Zwangerschapsregister
om informatie te verstrekken over de effecten van blootstelling in utero aan rufinamide, wordt artsen geadviseerd zwangere patiënten die rufinamide gebruiken aan te bevelen zich in te schrijven in het Noord-Amerikaanse register voor zwangerschap met anti-epileptica. Dit kan worden gedaan door te bellen naar het gratis nummer 1-888-233-2334, en moet worden gedaan door de patiënten zelf. Informatie over het register is ook te vinden op de website http://www.aedpregnancyregistry.org/.

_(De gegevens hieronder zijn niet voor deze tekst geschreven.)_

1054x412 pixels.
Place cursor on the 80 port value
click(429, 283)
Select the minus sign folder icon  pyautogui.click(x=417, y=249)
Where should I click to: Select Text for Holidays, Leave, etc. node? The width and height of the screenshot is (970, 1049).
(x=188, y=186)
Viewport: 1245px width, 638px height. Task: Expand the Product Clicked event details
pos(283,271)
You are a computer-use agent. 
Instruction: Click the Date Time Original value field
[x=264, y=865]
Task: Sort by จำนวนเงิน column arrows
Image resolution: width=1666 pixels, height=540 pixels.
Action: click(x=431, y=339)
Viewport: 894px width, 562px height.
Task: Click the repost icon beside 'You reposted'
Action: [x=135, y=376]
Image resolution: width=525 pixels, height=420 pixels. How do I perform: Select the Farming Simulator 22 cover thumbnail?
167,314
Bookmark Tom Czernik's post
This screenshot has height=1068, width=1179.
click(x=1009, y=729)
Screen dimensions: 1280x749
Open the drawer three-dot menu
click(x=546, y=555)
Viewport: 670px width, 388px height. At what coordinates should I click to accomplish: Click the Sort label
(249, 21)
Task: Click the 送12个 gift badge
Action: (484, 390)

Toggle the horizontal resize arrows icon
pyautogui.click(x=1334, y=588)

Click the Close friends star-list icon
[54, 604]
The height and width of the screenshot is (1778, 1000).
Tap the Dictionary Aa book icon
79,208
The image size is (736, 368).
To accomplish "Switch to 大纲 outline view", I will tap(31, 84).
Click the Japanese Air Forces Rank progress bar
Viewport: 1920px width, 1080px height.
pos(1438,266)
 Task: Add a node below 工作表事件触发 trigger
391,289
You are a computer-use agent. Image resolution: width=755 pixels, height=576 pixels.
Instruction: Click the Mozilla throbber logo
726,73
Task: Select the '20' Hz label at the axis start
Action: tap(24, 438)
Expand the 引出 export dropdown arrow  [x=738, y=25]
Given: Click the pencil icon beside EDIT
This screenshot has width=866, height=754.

moeders die borstvoeding geven
Rufinamide wordt waarschijnlijk uitgescheiden in de moedermelk. Vanwege de mogelijkheid van ernstige bijwerkingen van rufinamide bij zuigelingen die borstvoeding krijgen, moet worden besloten of de borstvoeding moet worden gestaakt of dat het geneesmiddel moet worden gestaakt, rekening houdend met het belang van het geneesmiddel voor de moeder.
gebruik bij kinderen
veiligheid en werkzaamheid zijn vastgesteld bij pediatrische patiënten van 1 tot 17 jaar. De werkzaamheid van rufinamide bij pediatrische patiënten van 4 jaar en ouder was gebaseerd op een adequate en goed gecontroleerde studie met rufinamide, die zowel volwassenen als pediatrische patiënten van 4 jaar en ouder met het syndroom van Lennox Gastaut omvatte. De werkzaamheid bij patiënten van 1 tot 4 jaar was gebaseerd op een overbruggend farmacokinetisch en veiligheidsonderzoek . De farmacokinetiek van rufinamide bij pediatrische patiënten in de leeftijd van 1 tot jonger dan 4 jaar is vergelijkbaar met die bij kinderen ouder dan 4 jaar en volwassenen .
veiligheid en werkzaamheid bij pediatrische patiënten jonger dan 1 jaar zijn niet vastgesteld.
geriatrisch gebruik
klinische studies met rufinamide omvatten niet voldoende aantallen proefpersonen van 65 jaar en ouder om te bepalen of ze anders reageren dan jongere proefpersonen. In het algemeen dient de dosiskeuze voor een oudere patiënt voorzichtig te zijn, gewoonlijk beginnend bij de lage kant van het doseringsbereik, hetgeen de hogere frequentie van een verminderde lever -, nier-of hartfunctie en van bijkomende ziekten of andere medicamenteuze therapie weerspiegelt.
De farmacokinetiek van rufinamide bij ouderen is vergelijkbaar met die bij jonge proefpersonen .
nierinsufficiëntie
De farmacokinetiek van Rufinamide bij patiënten met ernstige nierinsufficiëntie (creatinineklaring < 30 mL/min) was vergelijkbaar met die van gezonde proefpersonen. Bij patiënten die dialyse ondergaan, dient dosisaanpassing te worden overwogen .
leverfunctiestoornis
gebruik van rufinamide bij patiënten met een ernstige leverfunctiestoornis (Child-Pugh-score 10 tot 15) wordt niet aanbevolen. Voorzichtigheid is geboden bij de behandeling van patiënten met een lichte (Child-Pugh-score 5 tot 6) tot matige (Child-Pugh-score 7 tot 9) leverfunctiestoornis.